Jeśli chodzi o ojca Moniki, Leszka Millera juniora, którego wątek się tutaj pojawił, to popełnił on samobójstwo w 2018 r. Rozwiódł się z mamą Moniki, Ireną, kilka lat wcześniej.
"Chciałam po prostu podzielić się z wami tym, z czym ja musiałam się mierzyć, odkąd tak naprawdę pamiętam. Gdy ktoś dowiadywał się, że nie jestem taką polską Polką, że nie urodziłam się w Warszawie i że jestem z Kamieńca Podolskiego, to często właśnie byłam atakowana ze względu na to, że jestem Ukrainką" - podsumowała te dawne wpisy internautów.

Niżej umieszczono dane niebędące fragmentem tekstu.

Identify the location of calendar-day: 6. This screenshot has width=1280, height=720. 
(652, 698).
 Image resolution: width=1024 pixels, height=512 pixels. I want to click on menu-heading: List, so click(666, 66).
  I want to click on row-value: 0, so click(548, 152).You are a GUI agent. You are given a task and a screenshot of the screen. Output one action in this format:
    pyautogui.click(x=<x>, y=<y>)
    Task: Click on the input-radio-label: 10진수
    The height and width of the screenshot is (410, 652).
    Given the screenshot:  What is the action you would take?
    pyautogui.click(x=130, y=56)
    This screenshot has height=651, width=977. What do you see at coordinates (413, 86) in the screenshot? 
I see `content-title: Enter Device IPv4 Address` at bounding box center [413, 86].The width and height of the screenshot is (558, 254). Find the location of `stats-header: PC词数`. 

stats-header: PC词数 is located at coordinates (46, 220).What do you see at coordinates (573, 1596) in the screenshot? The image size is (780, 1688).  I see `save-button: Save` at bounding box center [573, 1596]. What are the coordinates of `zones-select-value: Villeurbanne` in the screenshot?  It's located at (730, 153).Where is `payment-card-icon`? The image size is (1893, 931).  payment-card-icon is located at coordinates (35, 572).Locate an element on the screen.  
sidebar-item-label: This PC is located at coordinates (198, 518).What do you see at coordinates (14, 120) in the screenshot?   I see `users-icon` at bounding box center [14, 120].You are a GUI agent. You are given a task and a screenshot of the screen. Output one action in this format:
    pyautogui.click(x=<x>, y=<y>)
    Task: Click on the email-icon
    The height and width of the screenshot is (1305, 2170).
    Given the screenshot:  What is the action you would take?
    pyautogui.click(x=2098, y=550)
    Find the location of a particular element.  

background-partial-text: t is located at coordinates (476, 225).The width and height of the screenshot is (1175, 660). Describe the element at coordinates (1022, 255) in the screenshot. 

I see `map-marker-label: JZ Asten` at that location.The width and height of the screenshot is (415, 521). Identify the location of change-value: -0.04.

Po zamieszczeniu ksenofobicznych komentarzy, z którymi się spotykała, dostała wiele słów wsparcia od swoich fanów. Miller zaznaczyła, że kąśliwych uwag, które przytoczyła, nie traktuje jako dowodu, że wszyscy Polacy są negatywnie nastawieni do Ukraińców.
"Naprawdę jestem bardzo wdzięczna za to, że wspieracie mnie, że pomagacie Ukrainie. Że robicie zbiórki, że wpłacacie, że dajecie domy tymczasowe. Za wszystko, co robicie, jestem ogromnie wdzięczna. I absolutnie to nie jest tak, że myślę źle o Polsce jako o kraju" - stwierdziła urodzona w Kamieńcu Podolskim celebrytka.
W ostatnich miesiącach muzyczna kariera Miller musiała zejść na dalszy plan, gdyż Monika podupadła na zdrowiu. Lekarze zdiagnozowali u niej fibromialgię - rzadką, przewlekłą chorobę, która objawia się m.in. bólami mięśni, stawów a także w jej przypadku - łysieniem, czemu zaradziła poddając się niedawno przeszczepowi włosów.